Fire & Dark (The Night Horde SoCal Book 3)
Page 4
Connor sat down and poured himself a beer from the fresh pitcher on the table. “Both, I think.”
When he put the glass to his lips, he could smell her on his hand.
~oOo~
Sherlock moved his finger around on his tablet, and an image went up on the back wall of the Keep: a photograph of a man in a suit, grey hair, slightly balding. Fairly average in just about every way.
“Allen Cartwright,” Hoosier said. “L.A. County District Attorney. La Zorra wants him dead, and she wants us to do it.”
The men in the room who had not been privy to that information already all reacted in some way—not strongly, though. No one was exactly shocked. Almost every man in the room had killed at least once. But there was surprise, and they all looked at each other or directly at Hoosier. They were not contract assassins, as a rule.
“Why?” Fargo hadn’t had a seat at the table for very long, but he’d been vocal from his first meeting. He didn’t stir shit, but he was curious and careful, and he asked deep, layered questions. He’d been a sharp Prospect with enough initiative to get his work done and enough savvy to know when not to use his initiative. He had Connor’s attention—he was a smart kid.
But Connor knew Hoosier wasn’t going to answer his question. They didn’t have a clear answer to give. “Personal. She wasn’t forthcoming with more than that. We can check into it ourselves, but there’s risk there, too. So we’ll have to decide whether we care if we know why.”

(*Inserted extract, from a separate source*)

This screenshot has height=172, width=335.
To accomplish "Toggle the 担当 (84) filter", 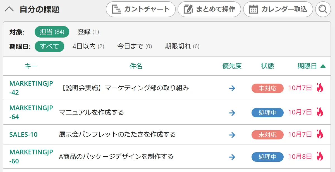I will pyautogui.click(x=52, y=32).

Connor didn’t particularly, but he knew some of his brothers, like Trick, for instance, would struggle with killing a man without some sense that there was a valid reason.
But Trick didn’t push that point right away. Instead, he asked, “Why us?”
“Distance,” Bart answered. “We’re not on his radar. Our routes don’t cross into his territory, and we’ve got no beef with him. We haven’t drawn heat for our association with the Águilas cartel yet. Since we shut down the Dirty Rats out here, our work has been nothing but smooth and quiet. Fuck, we’re just peaceable, law-abiding citizens, except for what’s in the trucks we ride with. Dora thinks that makes us perfect for this job.”
Muse leaned in, and the projected image moved over his face a little. “And what do we think? This isn’t the kind of guy we can yank off the street and no one will notice.”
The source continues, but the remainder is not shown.